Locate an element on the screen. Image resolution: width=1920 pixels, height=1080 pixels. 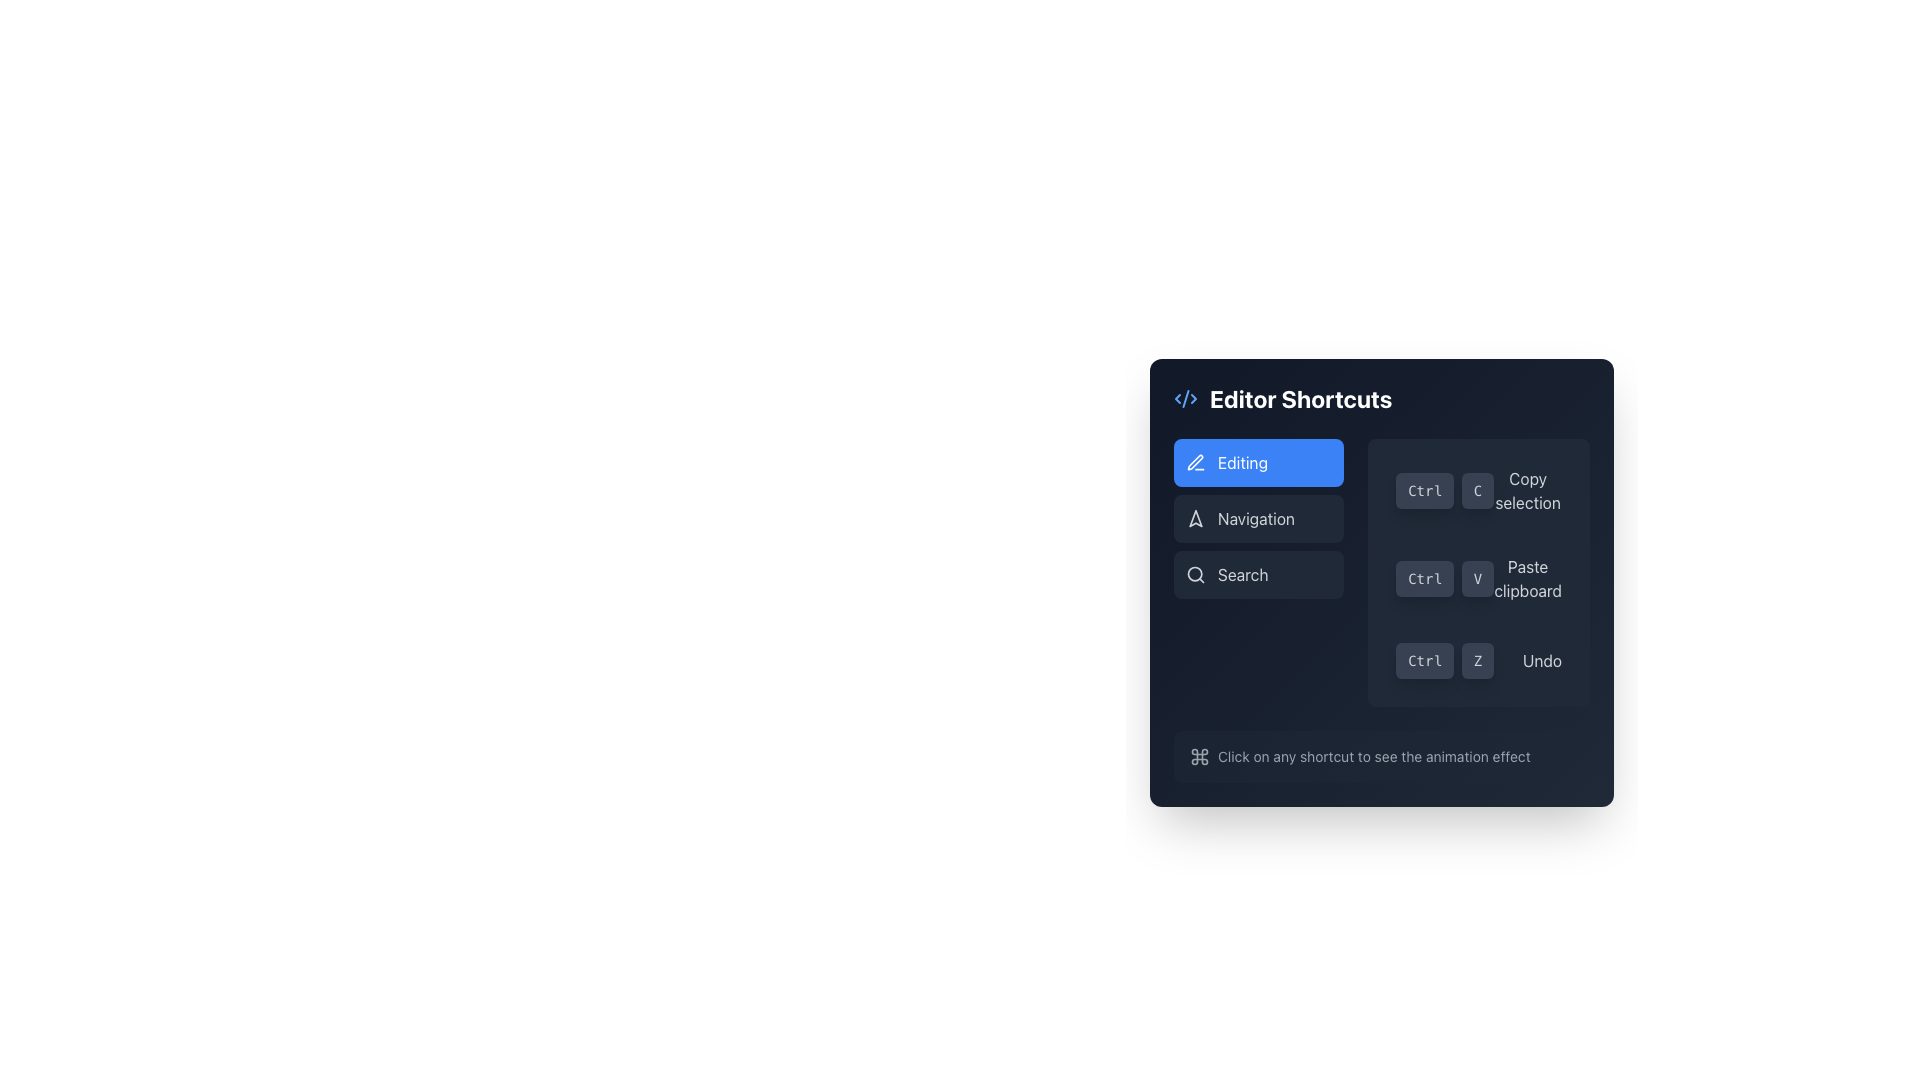
the Header text element that indicates the context and purpose of the content in the panel, located at the top of the interface is located at coordinates (1381, 398).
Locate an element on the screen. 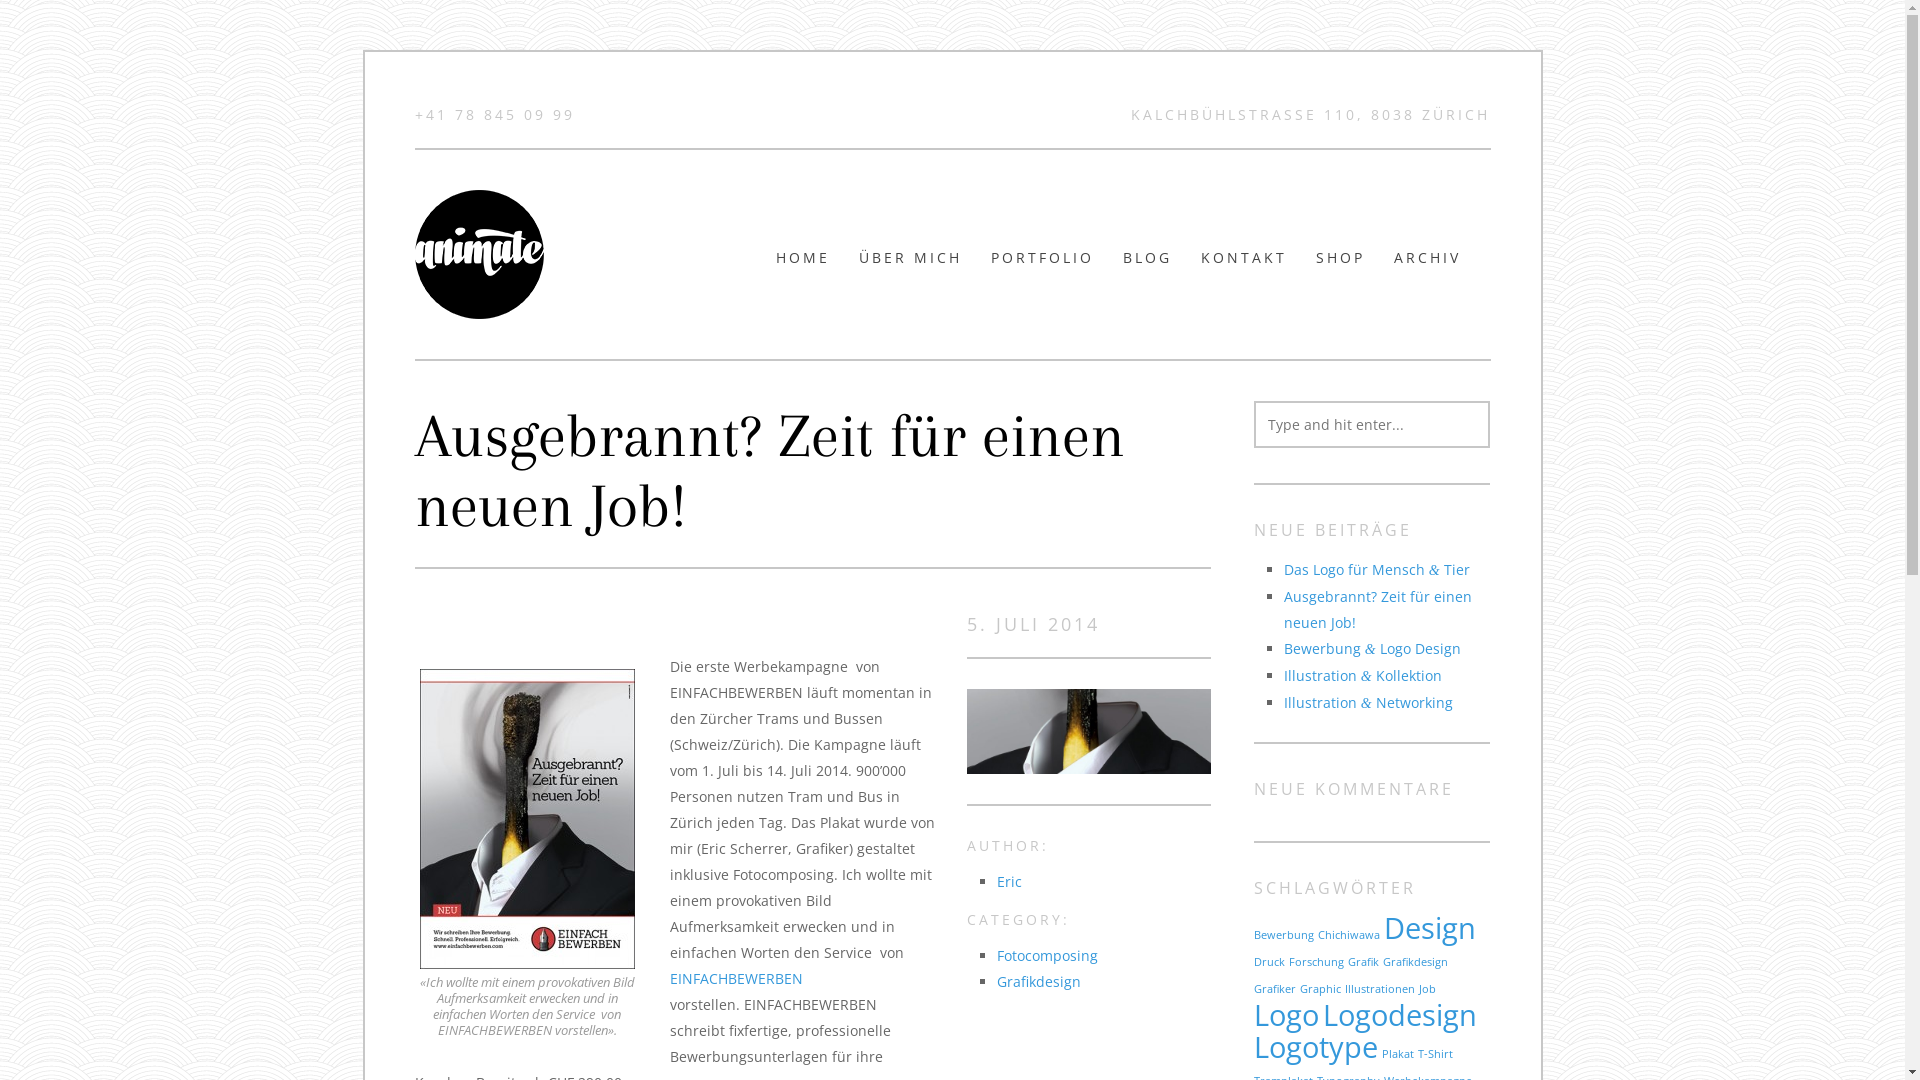 The height and width of the screenshot is (1080, 1920). 'Illustration & Kollektion' is located at coordinates (1362, 675).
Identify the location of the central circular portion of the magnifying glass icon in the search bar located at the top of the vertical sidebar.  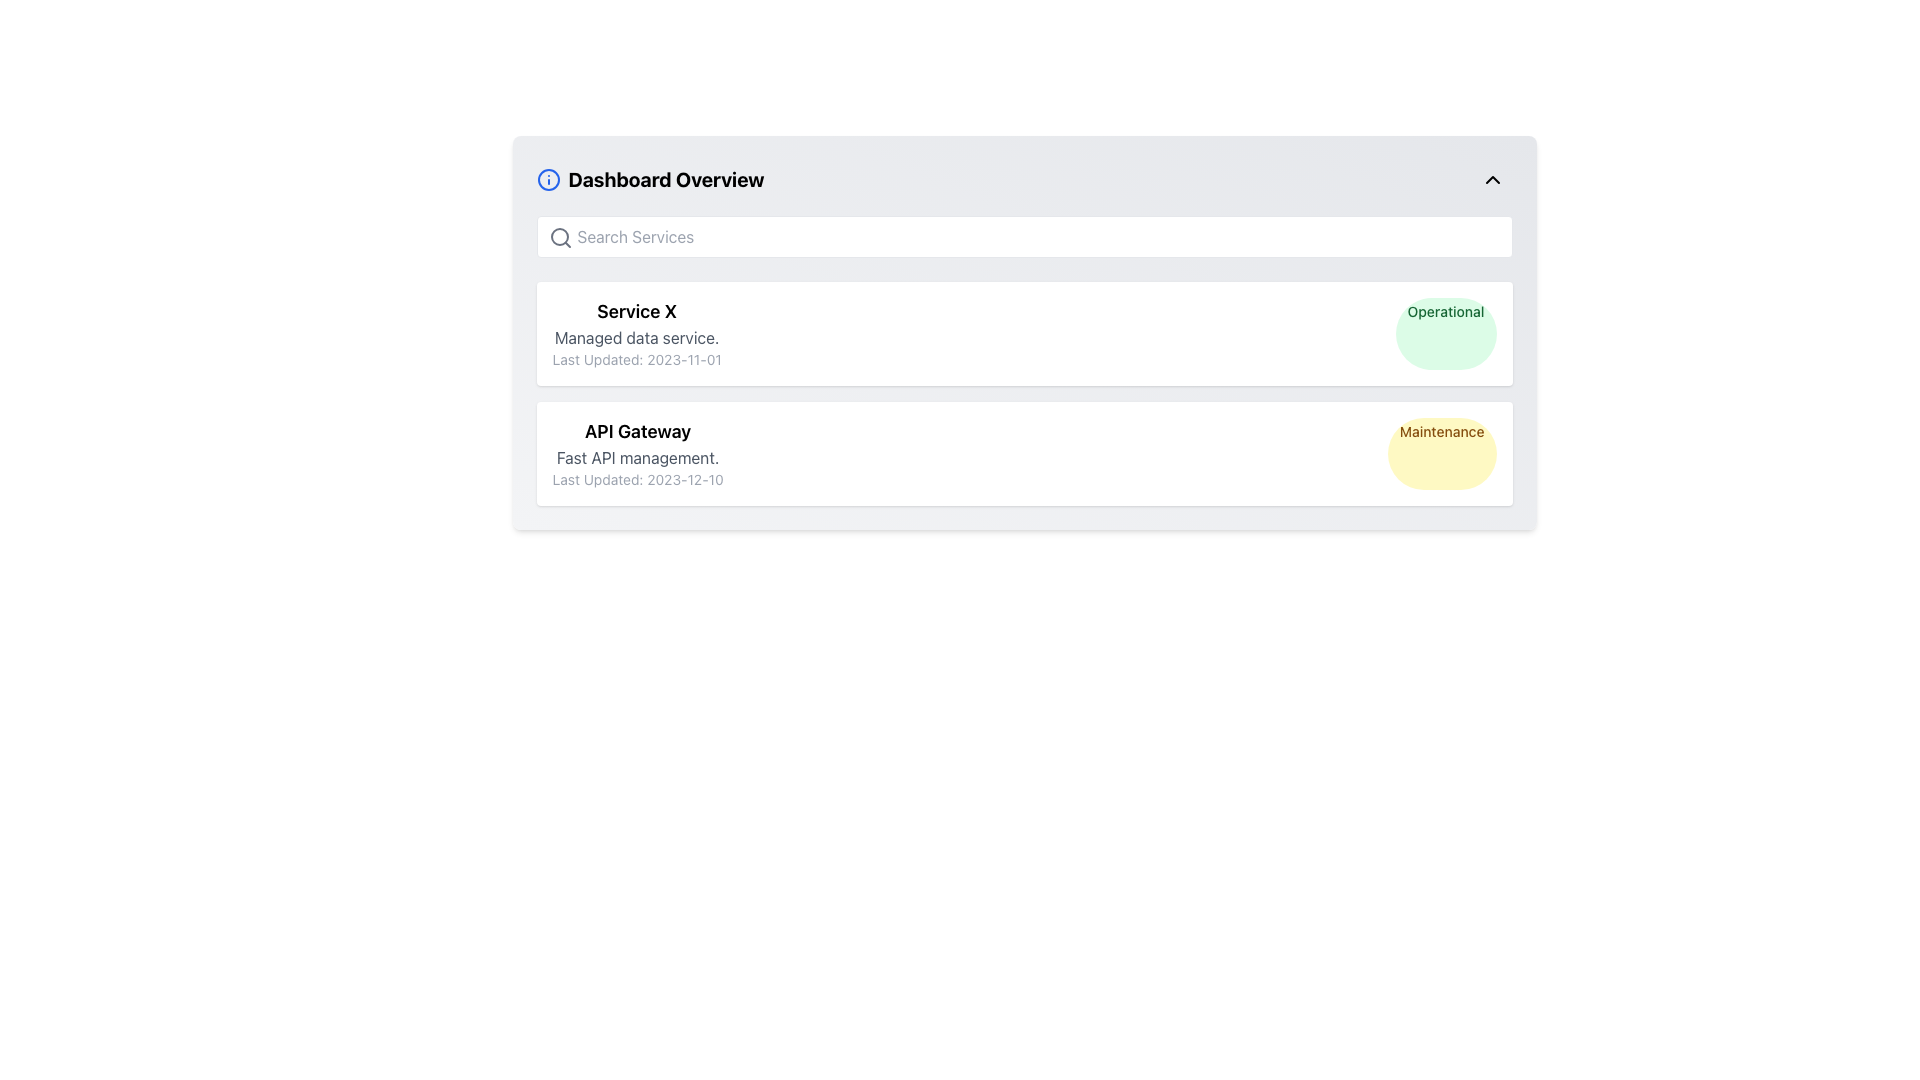
(559, 235).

= = = = = = =

• _Challenge_: Quote word for word the stretch from the line containing "Identify the location" through the end of the rows, leaving out the pictures.

• _Answer_:
Identify the location of the central circular portion of the magnifying glass icon in the search bar located at the top of the vertical sidebar.  
(559, 235).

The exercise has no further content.